■ Aufgabe ■
Schreiben Sie das nachstehende Interview über muslimische Einwanderer im Anschluss an die zuletzt gestellte Frage weiter.

■ Textauszug ■

Wir sind nicht daran interessiert, einen Ort zu schaffen, an dem die Menschen
nur das abholen, was sie brauchen (natürlich bieten wir diese Dienste auch an).
Denn unser Hauptziel besteht darin, sie auch zu ihrem interaktiven Beitrag
anzuspornen.


ProMosaik e.V.:
Welche sind die
Hauptprobleme, mit denen die muslimischen Einwanderer in deinem Viertel zu
kämpfen haben?
Paolo Conte:
Sie haben ungefähr
dieselben Probleme wie alle anderen Migranten. In erster Linie würde ich sagen,
dass sie sich schwer tun mit der Job- und Wohnungssuche, mit der negativen
Einstellung der Italiener ihnen gegenüber, mit ihrem fehlenden Vertrauen in die
Italiener, mit den unzureichenden Informationen über ihre Rechte, mit dem
Vorhandensein mafiöser Vereinigungen unter ihren Landsleuten oder in ihrer
ethnischen Gruppe, die sie zur Illegalität führen und in ihnen den Wunsch
wachwerden lassen, sich in ein Getto zu verziehen, mit der fehlenden Hoffnung
in einer immer schwierigeren Lage, als die Situation, die ihnen von den anderen
angepriesen wurden, mit der Schwierigkeit, untereinander zu kommunizieren, sei
es mit den Italienern als auch mit den anderen Migranten. Im besonderen Falle
der Muslime kann es auch sein, dass sie mit Schwierigkeiten zu kämpfen haben, eine
Umgebung zu finden, in der sie ihre Religion leben können und die ihnen dabei
helfen kann, die schwierige Auseinandersetzung mit der Realität zu bewältigen.


ProMosaik e.V.:
Welche sind deiner
Meinung nach die besten Strategien, um das Zusammenleben unter Menschen
verschiedener Religionen zu fördern?

■ Bereitgestelltes Material ■
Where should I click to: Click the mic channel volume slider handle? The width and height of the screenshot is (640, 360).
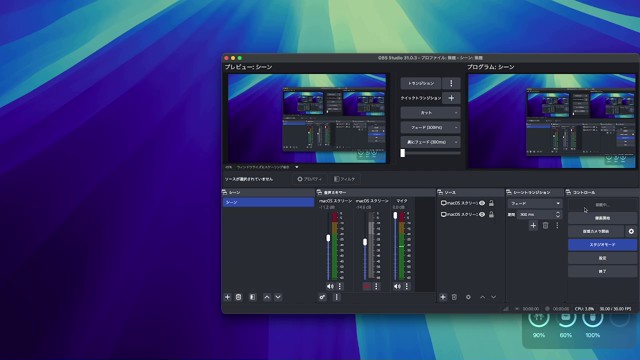pyautogui.click(x=395, y=216)
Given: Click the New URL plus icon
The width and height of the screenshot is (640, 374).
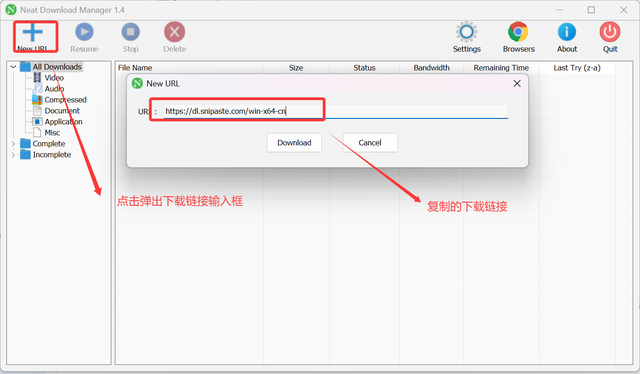Looking at the screenshot, I should coord(33,32).

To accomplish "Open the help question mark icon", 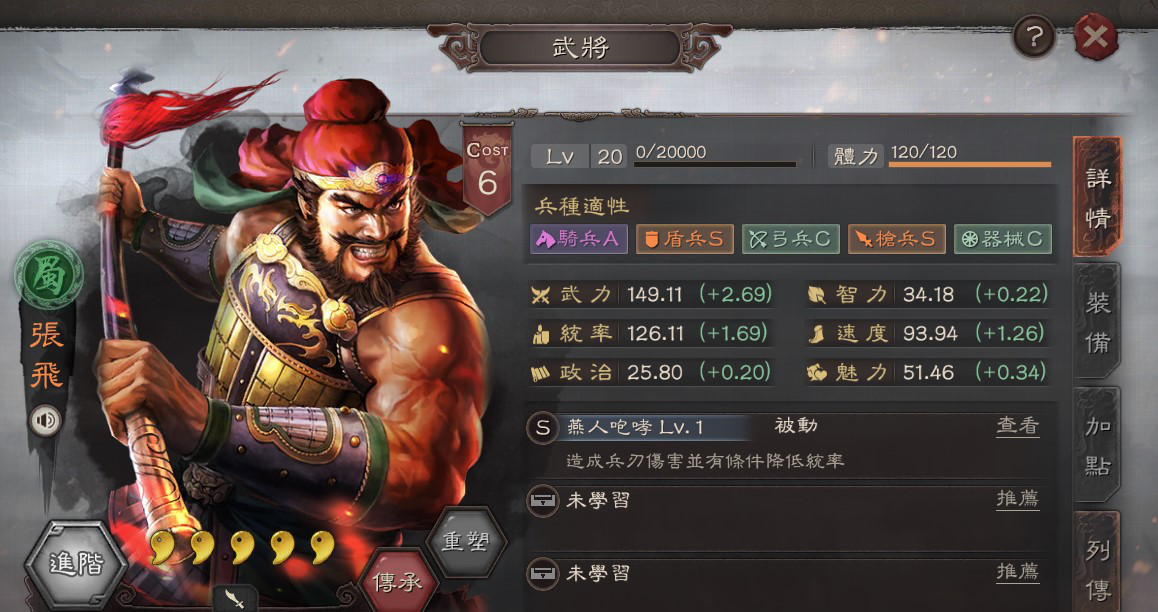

■ Antwort ■
Paolo Conte:
Andere kennenlernen und
Anderen die Möglichkeit bieten, sich selbst kennenzulernen und die Mauern der
Vorurteile zu überwinden, die auf allen Seiten errichtet werden. Leider gibt es
Signale, die gegenteilig ausgelegt werden können. Um dir ein Beispiel aus
meiner Erfahrung zu nennen: Wenn wir Italiener eine liebe Person treffen, die
wir lange nicht mehr gesehen haben, umarmen wir sie ohne Hintergedanken. Ob es
sich nun um einen Mann oder eine Frau handelt, es hat keine beleidigende oder
erotische Bedeutung. Mir ist passiert, eine junge Muslimin zu treffen, die sehr
krank gewesen war. Als ich sie genesen zusammen mit ihrem Mann wiedertraf,
wollte ich sie vor Freude leicht umarmen, aber ich wurde zurückgewiesen, als
hätte ich versucht, sie zu vergewaltigen. Meine absolut spontane und
unschuldige Geste war sehr negativ ausgelegt worden. Sie beichtete mir dann bei
Gelegenheit, dass sie sich sehr darüber gefreut hatte, ihren Mann so
eifersüchtig zu sehen. Daher geht es für mich darum, mit Handlungen
gegenseitiger Zuwendung die kulturellen und sozialen Wunden zu heilen, indem
wir Folgendes klarmachen: Einerseits muss jeder seine eigene Identität wahren,
ohne sie einen Tresor zu sperren, indem er dann eine verborgene fiktive
Realität schafft.  

ProMosaik e.V.:   
Welche Hauptziele
möchtest du mit dem Bildungszentrum erreichen?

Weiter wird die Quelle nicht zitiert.